Work required -
Using the line that contains "962x785 pixels." as the first line and the last line of the data as the final one, give every line in that range again exactly.

(Beginning of Source information)

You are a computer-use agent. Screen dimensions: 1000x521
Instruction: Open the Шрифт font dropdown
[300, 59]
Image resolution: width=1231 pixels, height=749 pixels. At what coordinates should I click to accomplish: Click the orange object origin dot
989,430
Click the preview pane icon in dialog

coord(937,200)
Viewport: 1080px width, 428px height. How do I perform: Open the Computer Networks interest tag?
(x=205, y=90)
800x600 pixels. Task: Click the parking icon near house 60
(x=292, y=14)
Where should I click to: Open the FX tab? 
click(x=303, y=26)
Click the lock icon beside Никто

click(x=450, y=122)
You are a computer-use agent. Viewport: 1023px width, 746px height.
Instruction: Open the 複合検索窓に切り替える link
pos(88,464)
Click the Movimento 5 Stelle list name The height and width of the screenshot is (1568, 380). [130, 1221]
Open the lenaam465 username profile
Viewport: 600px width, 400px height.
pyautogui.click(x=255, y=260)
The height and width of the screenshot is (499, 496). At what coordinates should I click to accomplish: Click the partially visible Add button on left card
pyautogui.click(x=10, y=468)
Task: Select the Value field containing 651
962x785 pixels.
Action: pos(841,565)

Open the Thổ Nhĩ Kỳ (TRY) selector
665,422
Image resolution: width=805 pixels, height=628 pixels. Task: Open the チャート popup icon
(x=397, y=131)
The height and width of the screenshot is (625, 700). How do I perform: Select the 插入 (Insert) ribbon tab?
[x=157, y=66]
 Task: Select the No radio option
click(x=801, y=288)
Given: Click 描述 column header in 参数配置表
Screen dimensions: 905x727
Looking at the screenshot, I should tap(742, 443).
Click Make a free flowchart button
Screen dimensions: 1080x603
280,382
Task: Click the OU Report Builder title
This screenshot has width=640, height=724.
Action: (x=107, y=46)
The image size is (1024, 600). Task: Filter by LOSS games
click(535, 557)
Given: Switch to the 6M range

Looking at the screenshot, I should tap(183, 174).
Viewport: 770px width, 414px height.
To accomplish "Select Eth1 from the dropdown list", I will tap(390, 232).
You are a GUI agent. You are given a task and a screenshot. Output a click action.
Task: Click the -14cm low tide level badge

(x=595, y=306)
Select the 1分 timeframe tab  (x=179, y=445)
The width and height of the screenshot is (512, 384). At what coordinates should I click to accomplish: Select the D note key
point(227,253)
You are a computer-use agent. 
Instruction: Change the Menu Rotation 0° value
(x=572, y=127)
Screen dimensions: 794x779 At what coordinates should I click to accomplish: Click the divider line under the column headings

(End of Source information)

Result -
962x785 pixels.
Action: pos(841,565)

Open the Thổ Nhĩ Kỳ (TRY) selector
665,422
Image resolution: width=805 pixels, height=628 pixels. Task: Open the チャート popup icon
(x=397, y=131)
The height and width of the screenshot is (625, 700). How do I perform: Select the 插入 (Insert) ribbon tab?
[x=157, y=66]
 Task: Select the No radio option
click(x=801, y=288)
Given: Click 描述 column header in 参数配置表
Screen dimensions: 905x727
Looking at the screenshot, I should tap(742, 443).
Click Make a free flowchart button
Screen dimensions: 1080x603
280,382
Task: Click the OU Report Builder title
This screenshot has width=640, height=724.
Action: (x=107, y=46)
The image size is (1024, 600). Task: Filter by LOSS games
click(535, 557)
Given: Switch to the 6M range

Looking at the screenshot, I should tap(183, 174).
Viewport: 770px width, 414px height.
To accomplish "Select Eth1 from the dropdown list", I will tap(390, 232).
You are a GUI agent. You are given a task and a screenshot. Output a click action.
Task: Click the -14cm low tide level badge

(x=595, y=306)
Select the 1分 timeframe tab  (x=179, y=445)
The width and height of the screenshot is (512, 384). At what coordinates should I click to accomplish: Select the D note key
point(227,253)
You are a computer-use agent. 
Instruction: Change the Menu Rotation 0° value
(x=572, y=127)
Screen dimensions: 794x779 At what coordinates should I click to accomplish: Click the divider line under the column headings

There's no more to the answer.